Like good investing, it makes sense to diversify your cues

ET Intelligence Group: Much like the proverbial frog that fails to notice the slow increase in the temperature of water in the vessel, investors too, seem to have missed out on the broader weakness in the market.

This is because investors and traders often take cues from the movements of benchmark indices, Nifty 50 and S&P BSE Sensex, to pick the wider trend. However, the ET Intelligence Group’s analysis of the gains and losses of stocks outside the indices reveals that these indices do not effectively reflect the true character of the broader markets.

Though the Nifty 50 has gained 7.2 per cent in 2018 so far, more than 80 per cent stocks in a sample of 1,500 companies with market capitalisation of more than Rs 50 crore have failed to earn returns. That is, for every two stocks that went up, eight went down or advance-to-decline (A-D) ratio of 2:8.
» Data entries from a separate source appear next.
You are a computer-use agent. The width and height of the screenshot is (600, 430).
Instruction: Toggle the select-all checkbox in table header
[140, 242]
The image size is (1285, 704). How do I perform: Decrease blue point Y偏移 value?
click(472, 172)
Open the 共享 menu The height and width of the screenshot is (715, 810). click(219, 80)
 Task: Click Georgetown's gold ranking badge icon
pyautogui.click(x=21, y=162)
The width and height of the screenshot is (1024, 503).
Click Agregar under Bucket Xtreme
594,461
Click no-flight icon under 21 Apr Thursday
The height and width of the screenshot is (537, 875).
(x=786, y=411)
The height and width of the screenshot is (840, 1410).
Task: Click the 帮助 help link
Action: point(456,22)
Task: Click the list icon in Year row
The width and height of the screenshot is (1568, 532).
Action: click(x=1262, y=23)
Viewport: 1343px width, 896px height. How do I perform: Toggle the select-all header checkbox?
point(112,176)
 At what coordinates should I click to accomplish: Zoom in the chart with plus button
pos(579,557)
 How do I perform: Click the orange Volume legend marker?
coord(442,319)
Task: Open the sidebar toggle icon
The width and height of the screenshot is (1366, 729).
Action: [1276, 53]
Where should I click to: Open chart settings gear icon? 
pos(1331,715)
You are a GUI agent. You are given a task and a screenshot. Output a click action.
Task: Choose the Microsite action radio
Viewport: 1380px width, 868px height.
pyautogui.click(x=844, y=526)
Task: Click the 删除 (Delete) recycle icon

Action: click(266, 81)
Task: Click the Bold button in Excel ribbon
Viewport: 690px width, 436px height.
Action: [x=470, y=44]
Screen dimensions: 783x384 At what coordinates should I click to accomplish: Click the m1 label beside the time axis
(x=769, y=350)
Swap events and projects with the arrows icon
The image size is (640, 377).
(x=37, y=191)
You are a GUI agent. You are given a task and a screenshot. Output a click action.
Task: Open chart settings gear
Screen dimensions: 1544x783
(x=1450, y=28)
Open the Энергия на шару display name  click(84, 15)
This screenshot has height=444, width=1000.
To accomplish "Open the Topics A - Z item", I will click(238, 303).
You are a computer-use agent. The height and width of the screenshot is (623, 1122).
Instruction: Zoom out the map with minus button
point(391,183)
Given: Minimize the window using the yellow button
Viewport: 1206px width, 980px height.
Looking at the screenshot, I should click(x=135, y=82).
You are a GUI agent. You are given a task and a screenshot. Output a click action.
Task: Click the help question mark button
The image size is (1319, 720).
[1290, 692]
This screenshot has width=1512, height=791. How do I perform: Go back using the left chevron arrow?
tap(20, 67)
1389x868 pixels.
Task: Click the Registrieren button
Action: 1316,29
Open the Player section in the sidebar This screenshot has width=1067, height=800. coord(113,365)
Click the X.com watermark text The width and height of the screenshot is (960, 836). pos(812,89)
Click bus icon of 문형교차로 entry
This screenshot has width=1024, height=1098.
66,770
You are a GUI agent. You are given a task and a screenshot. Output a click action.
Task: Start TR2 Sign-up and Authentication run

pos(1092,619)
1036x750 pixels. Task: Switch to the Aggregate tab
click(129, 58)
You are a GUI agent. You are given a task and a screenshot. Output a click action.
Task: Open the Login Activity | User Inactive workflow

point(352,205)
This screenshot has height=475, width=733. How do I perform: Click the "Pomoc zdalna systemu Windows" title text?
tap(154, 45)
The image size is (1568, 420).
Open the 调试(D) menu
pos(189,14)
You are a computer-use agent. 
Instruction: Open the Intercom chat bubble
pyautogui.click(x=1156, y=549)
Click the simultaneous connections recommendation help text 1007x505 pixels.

In the BSE 200 and the BSE 500 indices, which include more frequently traded companies, the A-D ratio is 4:6 and 3:7 respectively. The BSE mid-cap and small-cap indices have lost 10.2 per cent and 14.3 per cent respectively so far in 2018.

A similar trend was witnessed in 2015 as well. That year, Nifty had reported a drop, but several stocks were hitting lifetime highs. Two out of every three stocks (in the sample of 1500 stocks as well as the BSE 500 index) were in the green despite Nifty’s loss of over 5 per cent in the calendar year and 14 per cent fall from the year’s peak. The BSE mid-cap and small-cap indices gained 7 per cent and 8 per cent respectively.

The recent rally is largely driven by higher fund flow or liquidity finding its way into select stocks. However, adverse economic factors such as rising fuel costs, hardening interest rates, weakening rupee and global trade war put the market in a vulnerable spot.